= WHAT YOU HAVE TO DO =
Edit the rows that open with the one containing "Viewport: 918px width, 1280px height." and close with the one containing "Image resolution: width=954": reproduce only those rows, changing "date value" to "date field" and leaving everything else as it is.

__________

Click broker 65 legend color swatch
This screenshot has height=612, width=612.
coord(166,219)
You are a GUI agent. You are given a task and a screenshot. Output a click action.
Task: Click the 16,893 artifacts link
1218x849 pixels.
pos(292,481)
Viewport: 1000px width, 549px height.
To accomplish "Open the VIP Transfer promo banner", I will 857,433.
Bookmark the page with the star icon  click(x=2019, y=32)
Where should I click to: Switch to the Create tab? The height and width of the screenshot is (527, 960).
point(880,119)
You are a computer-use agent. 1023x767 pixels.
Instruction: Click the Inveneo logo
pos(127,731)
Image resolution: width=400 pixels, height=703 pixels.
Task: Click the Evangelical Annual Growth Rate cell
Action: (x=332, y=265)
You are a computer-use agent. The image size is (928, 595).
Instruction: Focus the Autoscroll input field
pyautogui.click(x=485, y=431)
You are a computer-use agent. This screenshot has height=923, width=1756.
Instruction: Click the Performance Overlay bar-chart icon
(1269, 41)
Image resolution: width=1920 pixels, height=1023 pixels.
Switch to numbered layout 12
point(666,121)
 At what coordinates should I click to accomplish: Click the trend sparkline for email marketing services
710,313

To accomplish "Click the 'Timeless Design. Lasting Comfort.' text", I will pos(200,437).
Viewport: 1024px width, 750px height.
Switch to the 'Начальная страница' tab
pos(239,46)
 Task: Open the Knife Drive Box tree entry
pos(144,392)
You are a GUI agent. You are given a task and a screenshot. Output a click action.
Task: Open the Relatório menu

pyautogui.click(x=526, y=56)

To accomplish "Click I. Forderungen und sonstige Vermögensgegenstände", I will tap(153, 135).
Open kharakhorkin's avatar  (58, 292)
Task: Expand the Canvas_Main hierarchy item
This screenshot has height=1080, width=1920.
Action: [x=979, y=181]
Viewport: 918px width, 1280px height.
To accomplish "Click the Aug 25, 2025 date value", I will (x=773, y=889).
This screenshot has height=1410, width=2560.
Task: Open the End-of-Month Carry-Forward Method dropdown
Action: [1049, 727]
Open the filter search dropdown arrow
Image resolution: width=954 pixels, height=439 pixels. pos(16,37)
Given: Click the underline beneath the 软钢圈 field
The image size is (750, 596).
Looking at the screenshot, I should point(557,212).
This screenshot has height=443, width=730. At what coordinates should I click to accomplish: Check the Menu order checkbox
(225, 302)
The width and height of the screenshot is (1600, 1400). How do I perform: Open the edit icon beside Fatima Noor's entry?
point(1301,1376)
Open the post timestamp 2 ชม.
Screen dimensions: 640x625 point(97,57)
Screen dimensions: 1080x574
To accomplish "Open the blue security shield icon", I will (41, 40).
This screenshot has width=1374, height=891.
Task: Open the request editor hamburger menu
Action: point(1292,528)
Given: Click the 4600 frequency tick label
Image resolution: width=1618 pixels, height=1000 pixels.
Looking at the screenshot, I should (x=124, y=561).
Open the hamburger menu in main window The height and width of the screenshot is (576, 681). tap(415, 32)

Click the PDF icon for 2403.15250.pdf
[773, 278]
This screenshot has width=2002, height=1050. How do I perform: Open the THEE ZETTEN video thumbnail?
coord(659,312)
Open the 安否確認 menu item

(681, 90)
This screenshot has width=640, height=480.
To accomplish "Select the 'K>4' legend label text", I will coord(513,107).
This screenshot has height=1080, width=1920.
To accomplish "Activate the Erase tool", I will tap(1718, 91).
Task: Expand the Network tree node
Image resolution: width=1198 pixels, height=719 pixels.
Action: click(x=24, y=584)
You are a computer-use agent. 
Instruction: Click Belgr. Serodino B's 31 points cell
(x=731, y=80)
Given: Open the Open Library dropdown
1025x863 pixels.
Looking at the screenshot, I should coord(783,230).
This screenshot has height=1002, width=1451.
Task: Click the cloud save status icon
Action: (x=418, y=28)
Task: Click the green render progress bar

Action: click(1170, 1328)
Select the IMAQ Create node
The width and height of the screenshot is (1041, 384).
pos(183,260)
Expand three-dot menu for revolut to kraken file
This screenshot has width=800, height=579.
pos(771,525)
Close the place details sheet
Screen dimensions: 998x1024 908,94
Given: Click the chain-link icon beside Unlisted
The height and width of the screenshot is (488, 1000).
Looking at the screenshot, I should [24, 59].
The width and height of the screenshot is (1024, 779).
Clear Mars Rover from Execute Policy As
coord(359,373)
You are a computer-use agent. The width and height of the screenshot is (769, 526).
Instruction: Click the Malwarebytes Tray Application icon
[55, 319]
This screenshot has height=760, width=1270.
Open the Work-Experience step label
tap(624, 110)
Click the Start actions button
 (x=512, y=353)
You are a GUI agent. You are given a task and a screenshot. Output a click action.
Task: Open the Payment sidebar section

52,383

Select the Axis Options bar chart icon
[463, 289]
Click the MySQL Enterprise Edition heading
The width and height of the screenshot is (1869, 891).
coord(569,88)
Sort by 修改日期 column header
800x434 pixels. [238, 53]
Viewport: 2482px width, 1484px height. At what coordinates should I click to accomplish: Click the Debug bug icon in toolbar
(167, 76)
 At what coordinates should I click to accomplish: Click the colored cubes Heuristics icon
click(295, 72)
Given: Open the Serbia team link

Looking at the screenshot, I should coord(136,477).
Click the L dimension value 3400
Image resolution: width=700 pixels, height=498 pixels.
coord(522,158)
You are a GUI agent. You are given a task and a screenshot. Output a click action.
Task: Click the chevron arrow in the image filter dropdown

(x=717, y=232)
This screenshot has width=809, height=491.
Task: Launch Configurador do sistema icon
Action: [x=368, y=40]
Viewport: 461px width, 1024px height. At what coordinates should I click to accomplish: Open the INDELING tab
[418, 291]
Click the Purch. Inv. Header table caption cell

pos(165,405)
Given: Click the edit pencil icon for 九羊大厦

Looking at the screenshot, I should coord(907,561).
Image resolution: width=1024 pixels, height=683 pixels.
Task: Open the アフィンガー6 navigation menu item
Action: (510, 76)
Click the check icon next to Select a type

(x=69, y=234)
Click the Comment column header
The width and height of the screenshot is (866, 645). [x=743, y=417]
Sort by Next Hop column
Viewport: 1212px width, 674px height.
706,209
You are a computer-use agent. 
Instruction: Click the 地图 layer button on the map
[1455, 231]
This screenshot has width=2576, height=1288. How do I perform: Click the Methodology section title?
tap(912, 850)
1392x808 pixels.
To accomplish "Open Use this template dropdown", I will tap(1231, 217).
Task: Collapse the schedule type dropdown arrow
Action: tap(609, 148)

__________

= SOLUTION TO THIS EXERCISE =
Viewport: 918px width, 1280px height.
To accomplish "Click the Aug 25, 2025 date field", I will (x=773, y=889).
This screenshot has height=1410, width=2560.
Task: Open the End-of-Month Carry-Forward Method dropdown
Action: [1049, 727]
Open the filter search dropdown arrow
Image resolution: width=954 pixels, height=439 pixels. pos(16,37)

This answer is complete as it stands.